After an explanation of Rett and its typical characteristics, Zoghbi went on to give a brief outline of the milestones in the progress of understanding the syndrome, including her own identification of the gene that bears the mutation responsible for Rett. The main substance of Zoghbi’s lecture focused on the research stemming from that point, including the realisation of the full phenotypic spectrum of various mutations and the positive effects of pre-symptomatic training on limiting impairments of Rett mice. Training studies show that pre-symptomatic training improves motor and memory deficits in mice with Rett syndrome (albeit in a task-specific manner) and improves morphology and synaptic function of task-specific neurons. She also showed that continued training delays the onset of phenotypes. Zoghbi believes this research has clear clinical implications and clinical trials must be undertaken, as there is a window of opportunity for early training to delay onset in Rett patients.

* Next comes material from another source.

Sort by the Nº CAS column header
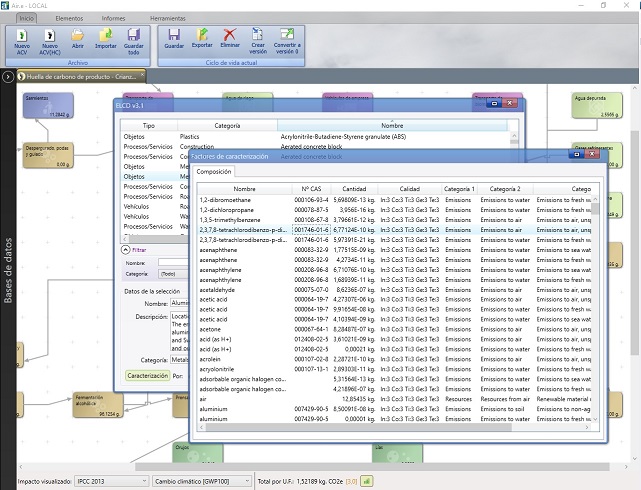Screen dimensions: 641x490 pos(311,188)
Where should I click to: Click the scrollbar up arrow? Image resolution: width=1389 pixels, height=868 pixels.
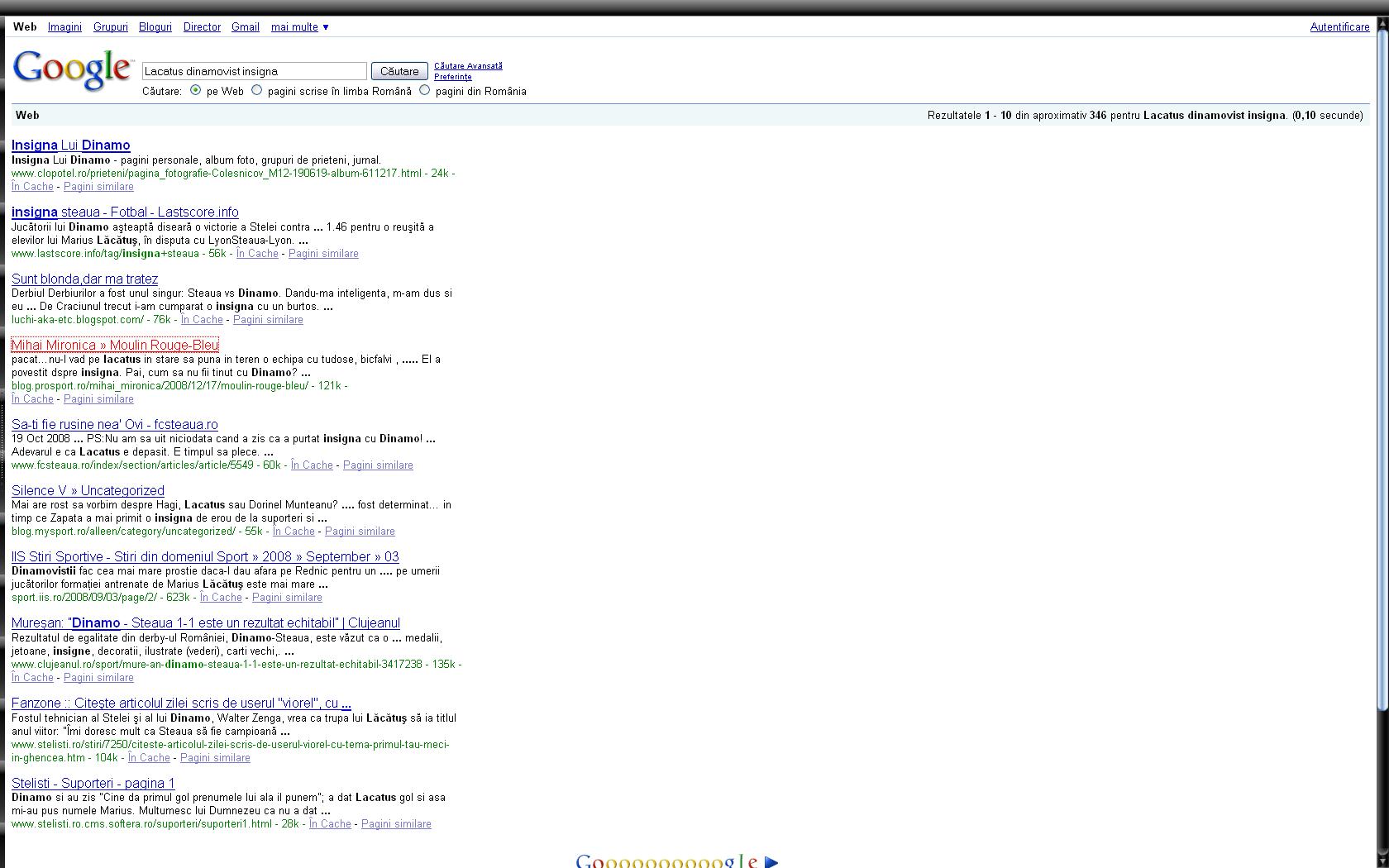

In the third talk of the symposium, Jean-Claude Baron from Paris, France, took on the Charles Edouard Brown-Sequard Lecture. Baron’s talk, ‘the core/penumbra model: implications for acute stroke treatment and patient selection’ explored the value of considering individual physiology as well as time since onset in cases of ischemic stroke. Despite major advances in prevention, ischaemic stroke remains among the leading causes of death and disability worldwide. Baron discussed the revolution in the management of acute stroke patients that has occurred since the discovery of the ischemic penumbra in humans; an area of brain tissue that is electrically silent and at-risk of infarction after occlusion of the middle-cerebral artery, which can be salvaged by reperfusion up to and sometimes beyond 24 hours after stroke onset.
His talk addressed how the time-course of core growth at the expense of the penumbra widely differs from patient to patient, and that individual physiology should be considered in addition to time since stroke onset for decision-making. He noted that this concept has been implemented to optimise patient selection using CT or MRI in pivotal trials of reperfusion therapies beyond 3 hours after stroke onset, and is now routinely applied in clinical practice. The notion that to be both efficient and harmless, treatment should be tailored to each patient’s physiological characteristics represents a radical move towards precision medicine for stroke treatment.
Finally, Adriano Aguzzi from Zurich, Switzerland, closed out the Presidential Symposium with the Camillo Golgi Lecture, about the ‘History of Prion Science’. Aguzzi explained that transmissible spongiform encephalopathies (TSEs) are neurodegenerative diseases of humans and many animal species caused by prions, the main constituent of which is PrPSc, an aggregated moiety of the host-derived membrane glycolipoprotein PrPC. Prions have been found to encipher many phenotypic, genetically stable TSE variants, the latter of which Aguzzi said is very surprising, since PrPC is encoded by the host genome and all prion strains share the same amino acid sequence. Aguzzi reviewed what is known about the infectivity, neurotoxicity, and neuroinvasiveness of prions, explaining why he regards the prion strain question a fascinating challenge – with implications that go well beyond prion science. He reported results obtained in his laboratory, which is attempting to address the strain question, as well as some other basic issues of prion biology, with a ‘systems’ approach, using organic chemistry, photophysics, proteomics, and mouse transgenesis.